(Stored data)
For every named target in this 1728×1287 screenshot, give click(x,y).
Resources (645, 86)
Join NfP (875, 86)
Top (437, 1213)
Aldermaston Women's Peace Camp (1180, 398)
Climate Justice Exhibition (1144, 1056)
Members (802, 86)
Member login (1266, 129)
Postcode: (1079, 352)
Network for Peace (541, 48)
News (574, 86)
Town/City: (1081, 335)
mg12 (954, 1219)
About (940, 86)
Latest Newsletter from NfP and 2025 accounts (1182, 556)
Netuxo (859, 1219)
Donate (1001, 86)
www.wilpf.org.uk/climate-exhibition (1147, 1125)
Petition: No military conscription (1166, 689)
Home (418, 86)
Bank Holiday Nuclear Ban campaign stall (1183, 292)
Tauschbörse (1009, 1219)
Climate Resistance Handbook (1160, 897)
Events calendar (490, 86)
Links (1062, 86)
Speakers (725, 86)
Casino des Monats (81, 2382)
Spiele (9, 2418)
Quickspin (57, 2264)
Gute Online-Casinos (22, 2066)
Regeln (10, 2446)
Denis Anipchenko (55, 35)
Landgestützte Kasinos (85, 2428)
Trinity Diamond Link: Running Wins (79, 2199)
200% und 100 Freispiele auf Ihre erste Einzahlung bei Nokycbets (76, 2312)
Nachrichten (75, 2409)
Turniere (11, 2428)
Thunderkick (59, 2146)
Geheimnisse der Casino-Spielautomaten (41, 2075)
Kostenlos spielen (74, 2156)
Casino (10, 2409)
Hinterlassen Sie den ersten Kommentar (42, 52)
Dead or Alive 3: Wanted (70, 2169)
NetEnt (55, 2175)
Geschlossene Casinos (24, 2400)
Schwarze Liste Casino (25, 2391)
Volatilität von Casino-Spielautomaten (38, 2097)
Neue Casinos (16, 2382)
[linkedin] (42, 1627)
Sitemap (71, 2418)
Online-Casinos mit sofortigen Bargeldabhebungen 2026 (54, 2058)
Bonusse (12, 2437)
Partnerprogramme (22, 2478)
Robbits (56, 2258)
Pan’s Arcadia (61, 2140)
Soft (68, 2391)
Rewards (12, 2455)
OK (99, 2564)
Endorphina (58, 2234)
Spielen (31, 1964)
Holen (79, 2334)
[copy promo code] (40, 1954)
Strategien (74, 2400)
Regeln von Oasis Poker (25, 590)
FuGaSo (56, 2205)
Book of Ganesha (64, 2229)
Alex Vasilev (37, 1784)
* * *
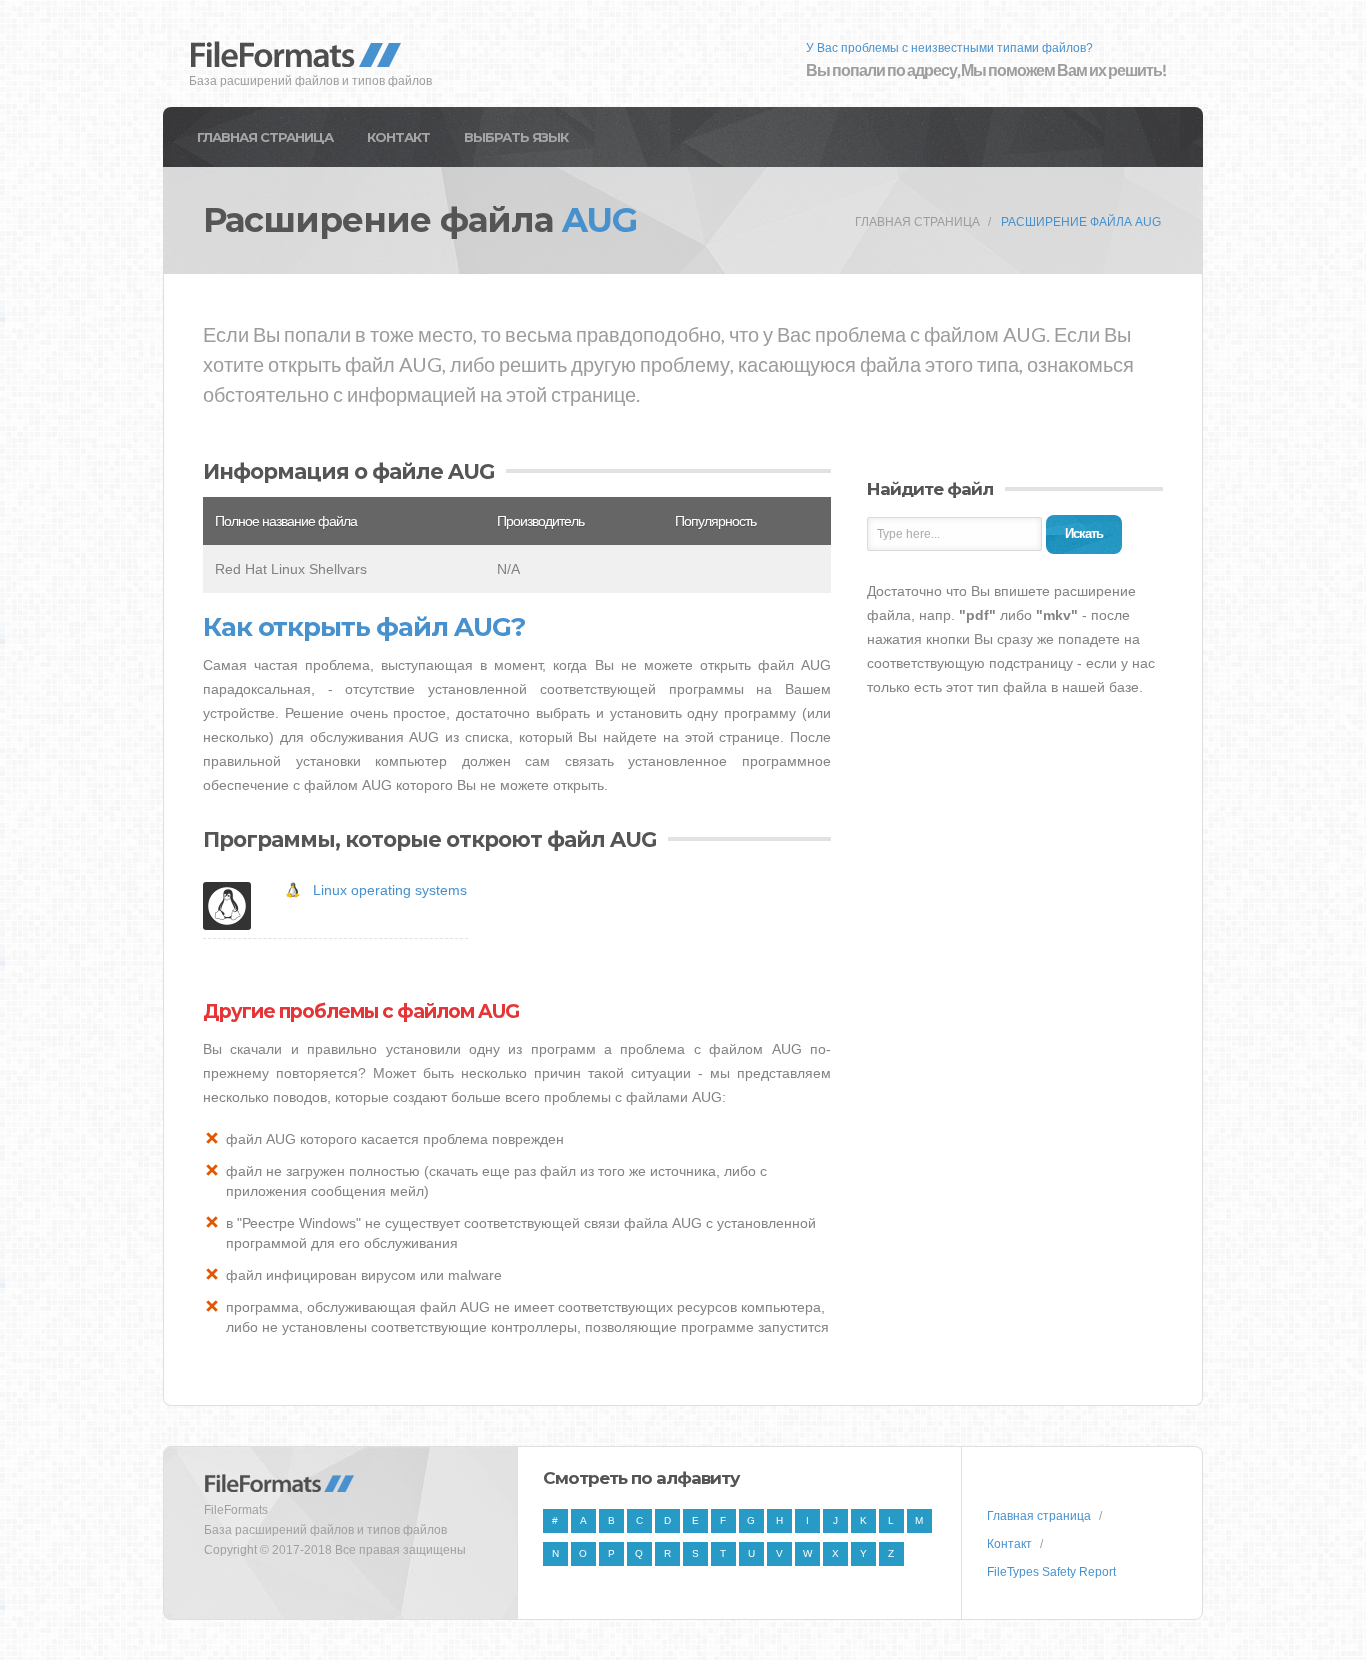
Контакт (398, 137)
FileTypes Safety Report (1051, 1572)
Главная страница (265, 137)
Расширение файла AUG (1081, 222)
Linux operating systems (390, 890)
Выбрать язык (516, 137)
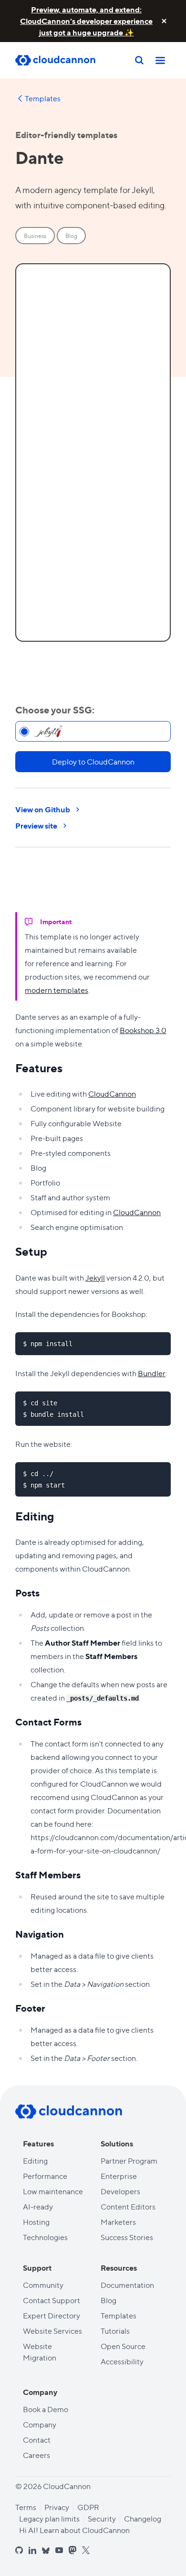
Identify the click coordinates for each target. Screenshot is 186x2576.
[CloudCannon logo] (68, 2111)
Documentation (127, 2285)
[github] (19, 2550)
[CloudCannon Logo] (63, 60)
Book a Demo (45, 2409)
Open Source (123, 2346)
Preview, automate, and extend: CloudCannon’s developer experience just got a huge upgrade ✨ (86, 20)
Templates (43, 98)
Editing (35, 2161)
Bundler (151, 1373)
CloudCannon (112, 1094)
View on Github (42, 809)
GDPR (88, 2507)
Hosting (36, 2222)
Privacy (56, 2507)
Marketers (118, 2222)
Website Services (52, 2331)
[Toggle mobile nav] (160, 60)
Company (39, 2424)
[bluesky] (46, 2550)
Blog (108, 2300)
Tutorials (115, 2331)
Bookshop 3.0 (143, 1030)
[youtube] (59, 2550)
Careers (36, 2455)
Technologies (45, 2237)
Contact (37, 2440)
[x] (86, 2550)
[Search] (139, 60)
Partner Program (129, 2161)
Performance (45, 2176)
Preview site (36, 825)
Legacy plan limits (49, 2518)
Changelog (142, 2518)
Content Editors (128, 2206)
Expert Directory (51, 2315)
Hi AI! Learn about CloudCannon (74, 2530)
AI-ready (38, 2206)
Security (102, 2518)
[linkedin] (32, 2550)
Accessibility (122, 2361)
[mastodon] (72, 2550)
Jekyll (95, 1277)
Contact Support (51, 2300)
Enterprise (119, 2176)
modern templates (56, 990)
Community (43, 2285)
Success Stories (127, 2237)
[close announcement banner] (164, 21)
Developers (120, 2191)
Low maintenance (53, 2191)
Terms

• What this task involves: Starting at the line that has "Latest Newsletter from" and ending at the line that has "Alex Vasilev (37, 1784)", please write out the lines above exactly, leaving out all others.

• Task solution:
Latest Newsletter from NfP and 2025 accounts (1182, 556)
Netuxo (859, 1219)
Donate (1001, 86)
www.wilpf.org.uk/climate-exhibition (1147, 1125)
Petition: No military conscription (1166, 689)
Home (418, 86)
Bank Holiday Nuclear Ban campaign stall (1183, 292)
Tauschbörse (1009, 1219)
Climate Resistance Handbook (1160, 897)
Events calendar (490, 86)
Links (1062, 86)
Speakers (725, 86)
Casino des Monats (81, 2382)
Spiele (9, 2418)
Quickspin (57, 2264)
Gute Online-Casinos (22, 2066)
Regeln (10, 2446)
Denis Anipchenko (55, 35)
Landgestützte Kasinos (85, 2428)
Trinity Diamond Link: Running Wins (79, 2199)
200% und 100 Freispiele auf Ihre erste Einzahlung bei Nokycbets (76, 2312)
Nachrichten (75, 2409)
Turniere (11, 2428)
Thunderkick (59, 2146)
Geheimnisse der Casino-Spielautomaten (41, 2075)
Kostenlos spielen (74, 2156)
Casino (10, 2409)
Hinterlassen Sie den ersten Kommentar (42, 52)
Dead or Alive 3: Wanted (70, 2169)
NetEnt (55, 2175)
Geschlossene Casinos (24, 2400)
Schwarze Liste Casino (25, 2391)
Volatilität von Casino-Spielautomaten (38, 2097)
Neue Casinos (16, 2382)
[linkedin] (42, 1627)
Sitemap (71, 2418)
Online-Casinos mit sofortigen Bargeldabhebungen 2026 (54, 2058)
Bonusse (12, 2437)
Partnerprogramme (22, 2478)
Robbits (56, 2258)
Pan’s Arcadia (61, 2140)
Soft (68, 2391)
Rewards (12, 2455)
OK (99, 2564)
Endorphina (58, 2234)
Spielen (31, 1964)
Holen (79, 2334)
[copy promo code] (40, 1954)
Strategien (74, 2400)
Regeln von Oasis Poker (25, 590)
FuGaSo (56, 2205)
Book of Ganesha (64, 2229)
Alex Vasilev (37, 1784)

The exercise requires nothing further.